В случае «Посланника» у героя есть двойник — «подлинное» я, в случае «Пира в одиночку» — воспоминания (а начинается роман вообще с достаточно тривиальной сцены «хозяин и собака»). Нелишне обратить внимание на некоторые заглавия Киреева: «Пир в одиночку» иронически напоминает о Платоне, «50 лет в раю» — тоже (рай — литература, пространство слов, пространство идей; с этим контрастирует «литература» как сфера быта, общения, человеческих интересов и идеологических требований и условностей). В «Посланнике» упоминается «Евангелие от Платона» («Посланничество — категория вечная»). Одинокий мальчик Лушин в «Пире...» коллекционирует старые открытки с видами родного города — восстанавливая по ним его идеальный облик: «Лушин узнавал его, узнавал в том самом смысле слова, какой вкладывал в него филолог К-ов...» Аллюзия на Платоново припоминание вполне ясная. Курсив здесь исключительно важен — он обозначает неоднозначность памяти, как и в другом случае: «Бабушка еще смотрела телевизор, еще смаргивала прозрачные слезинки, а он уже вспоминал ее». Пожалуй, это обвинение, а его следствие — наказание, работа все той же многогранной памяти, которая остается с человеком один на один. Память настолько явно претендует на статус единственной судьбы, что К-ов, жаждущий какой-то внешней событийности, которая не даст ему поводов себя упрекнуть, ставит себе диагноз «бессудебье».

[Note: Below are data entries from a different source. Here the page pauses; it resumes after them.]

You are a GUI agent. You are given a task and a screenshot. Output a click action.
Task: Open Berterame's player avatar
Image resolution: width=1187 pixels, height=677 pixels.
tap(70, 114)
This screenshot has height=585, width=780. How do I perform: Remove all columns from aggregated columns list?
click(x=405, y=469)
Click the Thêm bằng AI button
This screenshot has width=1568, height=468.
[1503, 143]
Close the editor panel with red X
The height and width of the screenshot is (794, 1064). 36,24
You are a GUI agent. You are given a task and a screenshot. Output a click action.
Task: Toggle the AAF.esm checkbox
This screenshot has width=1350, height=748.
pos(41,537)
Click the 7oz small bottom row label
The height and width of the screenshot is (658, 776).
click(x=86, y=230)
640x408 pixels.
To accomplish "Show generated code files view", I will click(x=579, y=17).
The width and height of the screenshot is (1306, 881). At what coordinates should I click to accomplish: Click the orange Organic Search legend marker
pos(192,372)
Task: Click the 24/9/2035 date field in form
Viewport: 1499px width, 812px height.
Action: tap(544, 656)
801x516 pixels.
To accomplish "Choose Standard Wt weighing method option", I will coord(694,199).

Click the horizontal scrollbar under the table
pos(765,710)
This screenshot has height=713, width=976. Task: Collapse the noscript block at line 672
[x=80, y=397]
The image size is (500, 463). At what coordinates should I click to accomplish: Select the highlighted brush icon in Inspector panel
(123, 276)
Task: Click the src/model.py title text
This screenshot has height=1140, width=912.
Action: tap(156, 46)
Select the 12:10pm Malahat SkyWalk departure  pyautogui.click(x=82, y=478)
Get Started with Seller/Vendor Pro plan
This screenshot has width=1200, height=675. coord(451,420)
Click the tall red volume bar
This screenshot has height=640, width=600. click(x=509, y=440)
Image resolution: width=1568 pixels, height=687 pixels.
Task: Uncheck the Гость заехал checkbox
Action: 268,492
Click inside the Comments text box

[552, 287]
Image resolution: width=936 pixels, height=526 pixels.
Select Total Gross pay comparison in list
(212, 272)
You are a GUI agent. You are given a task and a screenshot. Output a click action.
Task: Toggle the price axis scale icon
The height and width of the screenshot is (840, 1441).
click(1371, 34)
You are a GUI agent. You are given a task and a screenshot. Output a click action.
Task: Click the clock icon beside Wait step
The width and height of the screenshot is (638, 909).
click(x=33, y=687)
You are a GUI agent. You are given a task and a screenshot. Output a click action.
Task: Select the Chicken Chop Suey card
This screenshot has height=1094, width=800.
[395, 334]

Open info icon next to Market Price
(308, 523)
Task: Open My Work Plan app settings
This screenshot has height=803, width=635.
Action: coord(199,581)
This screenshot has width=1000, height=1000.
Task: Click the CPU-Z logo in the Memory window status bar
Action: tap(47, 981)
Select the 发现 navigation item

Не станем заходить слишком далеко, хотя, например, «одиночка» — это еще и одиночная камера. И так ясно, что одиночество у Киреева — состояние с самыми разными и часто самыми высокими коннотациями. Это не отсутствие другого человека: других в романах Киреева предостаточно. В романе «Мальчик приходил» сам образ автора гарантирует, что о герое кто-то уж точно думает. Киреевское одиночество — состояние «наедине с собой» — это условие для припоминаний, наблюдений, отождествлений; для писательства.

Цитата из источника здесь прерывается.